_EXTRACTED TEXT:_
[BEGIN]
I’ve been working with a product team on how to get better at hypothesis testing. It’s a lot of fun.
They were introduced to dual-track Agile by Marty Cagan and are doing a great job of putting it into practice.
As they explore how to support backlog items with research in the discovery track, they are finding that hypothesis testing isn’t as easy as it sounds.
Very few of us have had to formulate hypotheses and design experiments since perhaps our elementary school science fair days.
And while the scientific method conceptually is easy to grasp, putting it into practice can be much more challenging.
Why You Should Get Better at Hypothesis Testing
Across the Internet industry, we are seeing a shift from the “executive knows all” mindset to an experimentation mindset where we support ideas with research before investing in them.
More companies are running A/B tests, conducting usability studies, and engaging customers in discovery interviews than ever before.
We are investing in tools like Optimizely, Visual Website Optimizer, UserTesting.com, KissMetrics, MixPanel, and Qualaroo.
But teams who invest in research are quickly finding that their experiments are only as good as their hypotheses and experiment design.
It’s a classic case of garbage in, garbage out.
You can waste thousands of dollars, hundreds of hours, and countless sprints running experiments that don’t matter. That don’t net any meaningful results.
Experimentation is like Agile. It’s a tool in our toolbox, but we still need to do the strategic work to get value out of it.
Agile will help us move through a backlog quicker, but it won’t help us put the right stories in the backlog. – Tweet This
Experimentation will help us support or refute a hypothesis, but we have to do the work to design a good hypothesis and a good experiment.
Avoid These 14 Common Pitfalls
You don’t have to be a rocket scientist to know how to formulate a good hypothesis or design a good experiment, but you do want to avoid these common mistakes.
1. Not knowing what you want to learn.
Too many teams test anything and everything. See: Why Testing Everything Doesn’t Work.
If you want to get meaningful results, you need to be clear about what you are trying to learn and design your experiment to learn just that.
In the product world, we can experiment at different levels of analysis.
We can test our value propositions.
We can test whether or not a feature delivers on a specific value proposition.
We can test a variety of designs for each feature.
And we can test the feasibility of each solution.
Too often people test all of these layers at once. This makes it hard to know which layer is working and which is not and often leads to faulty conclusions.
Instead, be clear about what you are testing and when. This will simplify your experiment design and fuel your rate of learning.
2. Using quantitative methods to answer qualitative questions (and vice versa).
Qualitative methods such as interviews, usability tests, and diary projects help us understand context.
They are great for helping us to understand why something may or may not be happening. They expose confusing interface elements and gaps in our mental models and metaphors.
However, with qualitative research, it can be hard to generalize our findings beyond the specific contexts we observe.
Quantitative methods, on the other hand, allow us to go broad, collecting large amounts of data from broad samples.
Think A/B tests, multivariate tests, and user surveys.
[END]
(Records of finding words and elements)
[BEGIN]
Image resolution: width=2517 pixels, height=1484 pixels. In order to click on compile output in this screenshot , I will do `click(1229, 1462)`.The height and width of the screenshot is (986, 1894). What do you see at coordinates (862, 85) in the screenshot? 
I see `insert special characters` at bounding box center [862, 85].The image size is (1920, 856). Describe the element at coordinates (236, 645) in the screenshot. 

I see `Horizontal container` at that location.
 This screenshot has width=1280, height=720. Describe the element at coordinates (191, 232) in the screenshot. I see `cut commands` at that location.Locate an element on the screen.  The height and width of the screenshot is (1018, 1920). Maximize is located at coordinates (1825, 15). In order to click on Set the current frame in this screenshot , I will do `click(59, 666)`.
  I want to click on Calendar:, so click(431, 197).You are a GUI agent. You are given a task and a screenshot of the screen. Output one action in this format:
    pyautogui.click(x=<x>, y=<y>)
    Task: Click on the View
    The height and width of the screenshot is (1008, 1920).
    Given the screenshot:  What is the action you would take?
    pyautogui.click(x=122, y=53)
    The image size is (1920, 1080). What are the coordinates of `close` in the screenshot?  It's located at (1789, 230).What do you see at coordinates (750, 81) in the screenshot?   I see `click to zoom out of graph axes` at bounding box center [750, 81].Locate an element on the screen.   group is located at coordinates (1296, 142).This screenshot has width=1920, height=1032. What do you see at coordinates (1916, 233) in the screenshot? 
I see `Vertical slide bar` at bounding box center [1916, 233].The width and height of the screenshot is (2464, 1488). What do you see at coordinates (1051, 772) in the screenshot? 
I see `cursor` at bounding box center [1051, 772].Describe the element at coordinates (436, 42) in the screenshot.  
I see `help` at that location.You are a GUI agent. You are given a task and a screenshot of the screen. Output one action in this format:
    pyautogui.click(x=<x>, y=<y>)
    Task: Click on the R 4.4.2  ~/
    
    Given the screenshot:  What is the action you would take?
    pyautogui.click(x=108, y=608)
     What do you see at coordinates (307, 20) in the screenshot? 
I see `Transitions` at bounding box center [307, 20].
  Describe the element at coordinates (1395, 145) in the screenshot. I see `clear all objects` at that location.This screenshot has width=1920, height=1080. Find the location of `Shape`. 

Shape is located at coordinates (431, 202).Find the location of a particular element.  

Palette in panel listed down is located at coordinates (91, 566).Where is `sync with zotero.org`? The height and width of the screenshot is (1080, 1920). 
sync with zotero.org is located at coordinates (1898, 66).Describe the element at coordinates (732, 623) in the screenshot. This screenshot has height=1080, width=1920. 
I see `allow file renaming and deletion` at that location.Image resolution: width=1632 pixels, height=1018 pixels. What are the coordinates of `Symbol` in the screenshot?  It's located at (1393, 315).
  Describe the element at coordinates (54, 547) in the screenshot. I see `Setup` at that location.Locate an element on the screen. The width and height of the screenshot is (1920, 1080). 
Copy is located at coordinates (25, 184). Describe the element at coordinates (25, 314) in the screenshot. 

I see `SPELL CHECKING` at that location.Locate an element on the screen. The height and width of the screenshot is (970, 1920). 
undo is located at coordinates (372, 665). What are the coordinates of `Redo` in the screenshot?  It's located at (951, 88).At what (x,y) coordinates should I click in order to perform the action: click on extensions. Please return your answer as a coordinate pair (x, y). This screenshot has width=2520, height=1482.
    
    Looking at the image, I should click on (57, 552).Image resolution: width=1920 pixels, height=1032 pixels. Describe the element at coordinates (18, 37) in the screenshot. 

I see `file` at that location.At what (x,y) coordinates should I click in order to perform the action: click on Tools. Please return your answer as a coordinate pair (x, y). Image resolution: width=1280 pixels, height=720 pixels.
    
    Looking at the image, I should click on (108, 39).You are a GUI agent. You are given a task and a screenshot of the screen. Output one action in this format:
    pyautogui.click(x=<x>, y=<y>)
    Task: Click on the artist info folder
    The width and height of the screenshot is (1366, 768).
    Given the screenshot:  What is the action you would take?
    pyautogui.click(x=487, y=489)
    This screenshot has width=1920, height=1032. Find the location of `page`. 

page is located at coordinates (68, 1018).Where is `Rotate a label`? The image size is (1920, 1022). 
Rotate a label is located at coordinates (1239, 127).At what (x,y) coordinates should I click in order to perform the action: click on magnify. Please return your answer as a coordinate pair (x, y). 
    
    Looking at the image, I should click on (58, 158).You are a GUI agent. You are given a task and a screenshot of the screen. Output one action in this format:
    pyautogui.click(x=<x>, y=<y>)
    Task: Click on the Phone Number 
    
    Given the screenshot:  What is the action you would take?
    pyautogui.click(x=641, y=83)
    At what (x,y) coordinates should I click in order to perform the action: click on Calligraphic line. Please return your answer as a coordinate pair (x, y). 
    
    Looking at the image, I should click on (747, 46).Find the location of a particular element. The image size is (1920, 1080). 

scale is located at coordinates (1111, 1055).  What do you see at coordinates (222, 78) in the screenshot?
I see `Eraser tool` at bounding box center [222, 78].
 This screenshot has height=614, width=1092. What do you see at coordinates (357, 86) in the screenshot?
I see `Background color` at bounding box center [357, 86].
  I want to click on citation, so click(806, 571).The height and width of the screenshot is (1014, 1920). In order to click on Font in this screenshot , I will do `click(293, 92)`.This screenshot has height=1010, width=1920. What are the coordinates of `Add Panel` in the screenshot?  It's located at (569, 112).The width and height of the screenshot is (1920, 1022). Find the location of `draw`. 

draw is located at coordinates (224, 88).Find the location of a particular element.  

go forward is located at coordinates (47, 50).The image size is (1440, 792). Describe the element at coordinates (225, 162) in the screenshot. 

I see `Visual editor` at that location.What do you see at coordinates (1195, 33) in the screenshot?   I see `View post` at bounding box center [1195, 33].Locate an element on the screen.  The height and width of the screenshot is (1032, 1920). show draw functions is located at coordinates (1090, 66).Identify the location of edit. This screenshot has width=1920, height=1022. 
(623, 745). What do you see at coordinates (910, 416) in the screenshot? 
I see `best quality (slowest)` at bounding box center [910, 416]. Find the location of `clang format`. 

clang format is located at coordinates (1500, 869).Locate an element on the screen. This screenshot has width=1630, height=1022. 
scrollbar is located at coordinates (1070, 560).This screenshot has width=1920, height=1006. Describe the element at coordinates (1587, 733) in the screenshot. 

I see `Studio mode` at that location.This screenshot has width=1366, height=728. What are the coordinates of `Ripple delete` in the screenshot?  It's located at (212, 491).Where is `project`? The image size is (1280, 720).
[END]
_TASK REQUIREMENTS:_
1: From the hypothesis testing article, copy the passage word for word. Begin at the words "It’s a classic" and stop after "these common mistakes.".
2: In the hypothesis testing article, who introduced the product team to dual-track Agile?

_RESULTS IN ORDER:_
1:
It’s a classic case of garbage in, garbage out.
You can waste thousands of dollars, hundreds of hours, and countless sprints running experiments that don’t matter. That don’t net any meaningful results.
Experimentation is like Agile. It’s a tool in our toolbox, but we still need to do the strategic work to get value out of it.
Agile will help us move through a backlog quicker, but it won’t help us put the right stories in the backlog. – Tweet This
Experimentation will help us support or refute a hypothesis, but we have to do the work to design a good hypothesis and a good experiment.
Avoid These 14 Common Pitfalls
You don’t have to be a rocket scientist to know how to formulate a good hypothesis or design a good experiment, but you do want to avoid these common mistakes.

2: Marty Cagan